(SUPPLIED TEXT)
Pregnenolone Decreases Veterans' Chronic Back Pain More than Placebo

Article

Pregnenolone is effective to treat chronic low back pain in US veterans.

Jennifer Naylor, PhD

Jennifer Naylor, PhD

Use of pregnenolone resulted in a significant reduction in pain intensity rating in veterans with chronic low back pain after 4 weeks of treatment, findings of a recent randomized, double-blind, placebo-controlled clinical trial showed.

Jennifer Naylor, PhD, and a team of North Carolina-based colleagues aimed to learn whether adjunctive pregnenolone had a therapeutic for treatment of Iraq- and Afghanistan-era US military veterans with chronic low back pain. The findings suggested that the steroid hormone may be safe and effective for the treatment of such pain.

Naylor, from the Durham VA Health Care System, enrolled 94 veterans aged 18-65 years old with chronic low back pain who got treated at the Durham VA Health Care System over 6 weeks. To be eligible, the pain needed to exist most days for >6 months and a weekly mean intensity score of >4 at baseline. The pain needed to be restricted to thoracic vertebrae 6 or below or associated with radiation to the proximal part of the lower limb.

Exclusion criteria included neurological radicular signs, presumptive compression of a spinal nerve root on a simple radiogram, or compression of a spinal nerve root confirmed by specific imaging or other diagnostic techniques.

Participants were randomized to treatment condition—45 pregnenolone and 49 placebo patients were included in the results.

The investigators prescribed pregnenolone at fixed escalating dosages up to 500 mg/d.
(End SUPPLIED TEXT)
(SUPPLIED ENTRIES)
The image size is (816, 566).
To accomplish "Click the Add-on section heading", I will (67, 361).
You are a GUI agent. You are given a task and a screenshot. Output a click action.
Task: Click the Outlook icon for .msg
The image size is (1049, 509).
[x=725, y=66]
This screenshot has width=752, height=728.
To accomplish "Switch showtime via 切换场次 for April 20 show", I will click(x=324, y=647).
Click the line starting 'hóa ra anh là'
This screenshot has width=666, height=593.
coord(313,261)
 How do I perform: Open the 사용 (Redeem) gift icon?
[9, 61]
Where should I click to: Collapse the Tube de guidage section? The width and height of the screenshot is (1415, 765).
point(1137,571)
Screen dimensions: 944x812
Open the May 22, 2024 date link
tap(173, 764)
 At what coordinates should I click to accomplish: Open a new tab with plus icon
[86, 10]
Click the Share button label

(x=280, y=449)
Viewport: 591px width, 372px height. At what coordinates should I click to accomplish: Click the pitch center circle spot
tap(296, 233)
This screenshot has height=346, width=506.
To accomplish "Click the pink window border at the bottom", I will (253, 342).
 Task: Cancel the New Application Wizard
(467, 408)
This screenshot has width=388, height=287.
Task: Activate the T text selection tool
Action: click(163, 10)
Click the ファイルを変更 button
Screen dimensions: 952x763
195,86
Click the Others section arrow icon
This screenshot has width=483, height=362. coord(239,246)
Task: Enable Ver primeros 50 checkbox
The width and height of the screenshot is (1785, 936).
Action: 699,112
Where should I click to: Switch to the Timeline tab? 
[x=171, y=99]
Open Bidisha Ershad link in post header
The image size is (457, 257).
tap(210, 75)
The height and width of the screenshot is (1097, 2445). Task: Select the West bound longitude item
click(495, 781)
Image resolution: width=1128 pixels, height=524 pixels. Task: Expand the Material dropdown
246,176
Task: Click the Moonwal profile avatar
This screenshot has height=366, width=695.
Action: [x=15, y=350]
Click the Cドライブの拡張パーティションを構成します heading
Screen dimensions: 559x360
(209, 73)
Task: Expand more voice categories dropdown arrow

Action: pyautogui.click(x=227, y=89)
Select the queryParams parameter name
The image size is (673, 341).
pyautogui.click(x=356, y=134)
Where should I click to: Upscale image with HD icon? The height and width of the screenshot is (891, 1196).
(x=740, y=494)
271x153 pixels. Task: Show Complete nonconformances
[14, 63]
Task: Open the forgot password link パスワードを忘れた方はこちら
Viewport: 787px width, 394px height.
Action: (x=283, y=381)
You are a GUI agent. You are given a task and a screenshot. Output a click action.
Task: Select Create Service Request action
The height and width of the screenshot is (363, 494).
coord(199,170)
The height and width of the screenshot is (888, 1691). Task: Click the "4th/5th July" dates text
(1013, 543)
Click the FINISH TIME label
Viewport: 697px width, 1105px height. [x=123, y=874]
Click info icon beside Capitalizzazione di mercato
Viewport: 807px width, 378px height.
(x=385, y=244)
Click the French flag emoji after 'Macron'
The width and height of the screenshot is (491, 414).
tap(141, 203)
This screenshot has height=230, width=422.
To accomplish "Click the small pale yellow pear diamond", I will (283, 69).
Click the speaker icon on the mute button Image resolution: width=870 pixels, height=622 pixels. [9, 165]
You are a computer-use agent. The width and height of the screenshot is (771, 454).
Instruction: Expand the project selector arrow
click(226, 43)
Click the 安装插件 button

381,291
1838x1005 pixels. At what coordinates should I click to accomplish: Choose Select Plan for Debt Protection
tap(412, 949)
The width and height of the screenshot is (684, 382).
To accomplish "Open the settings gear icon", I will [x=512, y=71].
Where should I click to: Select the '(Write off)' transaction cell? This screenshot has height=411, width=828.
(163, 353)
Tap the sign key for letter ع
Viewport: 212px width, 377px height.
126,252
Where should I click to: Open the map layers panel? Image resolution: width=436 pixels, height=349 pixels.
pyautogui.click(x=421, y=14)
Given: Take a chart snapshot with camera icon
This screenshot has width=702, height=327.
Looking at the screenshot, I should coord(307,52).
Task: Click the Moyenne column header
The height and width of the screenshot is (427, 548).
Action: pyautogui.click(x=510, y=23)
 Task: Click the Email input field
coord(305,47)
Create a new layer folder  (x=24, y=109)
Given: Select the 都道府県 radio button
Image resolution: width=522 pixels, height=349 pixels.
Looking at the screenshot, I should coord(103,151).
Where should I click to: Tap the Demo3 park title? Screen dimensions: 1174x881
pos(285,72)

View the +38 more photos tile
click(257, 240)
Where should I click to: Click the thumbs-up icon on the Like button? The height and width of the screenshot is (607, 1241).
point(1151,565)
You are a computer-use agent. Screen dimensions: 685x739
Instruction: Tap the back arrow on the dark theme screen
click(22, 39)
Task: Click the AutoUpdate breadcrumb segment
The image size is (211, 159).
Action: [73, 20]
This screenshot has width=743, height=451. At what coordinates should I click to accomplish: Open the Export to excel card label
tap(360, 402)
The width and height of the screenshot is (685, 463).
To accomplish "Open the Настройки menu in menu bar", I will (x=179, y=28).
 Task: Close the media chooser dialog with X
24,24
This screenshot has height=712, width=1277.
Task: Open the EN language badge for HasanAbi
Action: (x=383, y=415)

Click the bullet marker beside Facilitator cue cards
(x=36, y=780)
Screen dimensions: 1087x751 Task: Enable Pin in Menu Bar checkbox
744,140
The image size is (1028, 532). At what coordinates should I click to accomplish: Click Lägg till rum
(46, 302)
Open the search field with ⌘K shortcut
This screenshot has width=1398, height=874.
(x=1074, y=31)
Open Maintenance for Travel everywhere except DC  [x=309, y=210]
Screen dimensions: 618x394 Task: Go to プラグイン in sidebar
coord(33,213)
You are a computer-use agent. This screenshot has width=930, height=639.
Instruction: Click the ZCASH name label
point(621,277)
(End SUPPLIED ENTRIES)
### EXERCISE OBJECTIVE
Continue the article on pregnenolone for veterans' chronic low back pain from its last sentence.

### OUTPUT OF THE EXERCISE
After a 1-week single-blinded placebo lead-in period, patients in the pregnenolone cohort received 100 mg (50 mg twice daily) for 1 week, 300 mg (150 mg twice daily) for 1 week, and 500 mg (250 mg twice daily) for 2 weeks.

Each veteran filled in a pain diary and completed interviews, which included self-reported assessments and standard laboratory studies.

The team’s primary measure was the change in daily self-reported pain intensity scores on an 11-point numerical rating scale between baseline (visit 3) and visit 6. An additional outcome measure was pain interference scores, which were assessed from the Brief Pain Inventory, Short Form.

The mean age of the participants was 37.5 years old and 84 (89.4%) were male. A majority (56.4%) were Caucasian.

Mean pain diary and recall ratings at the start of the trial were 5.03 and 4.95 on a 0-10 scale. The pregnenolone condition had 8% higher pain ratings at baseline than placebo.

At baseline, unadjusted pain diary scores were 4.83 and 5.24 in the placebo- and pregnenolone-treated groups, and 4.78 and 5.15 for pain recall. Following treatment at visit 6, mean pain ratings were 4.74 in the placebo group and 4.19 in the pregnenolone group. For pain recall after treatment, the ratings were 4.86 for placebo and 4.18 for pregnenolone.

Pain scores significantly improved in the pregnenolone group compared with placebo (Least-square mean [LSM] change in pain diary rating, -.56; P=.02; LSM change in pain recall, -.7; P=.01). Interference scores for work (LSM change, .71; P=.04) and activity (LSM change, .71; P=.03) were also improved in the pregnenolone group.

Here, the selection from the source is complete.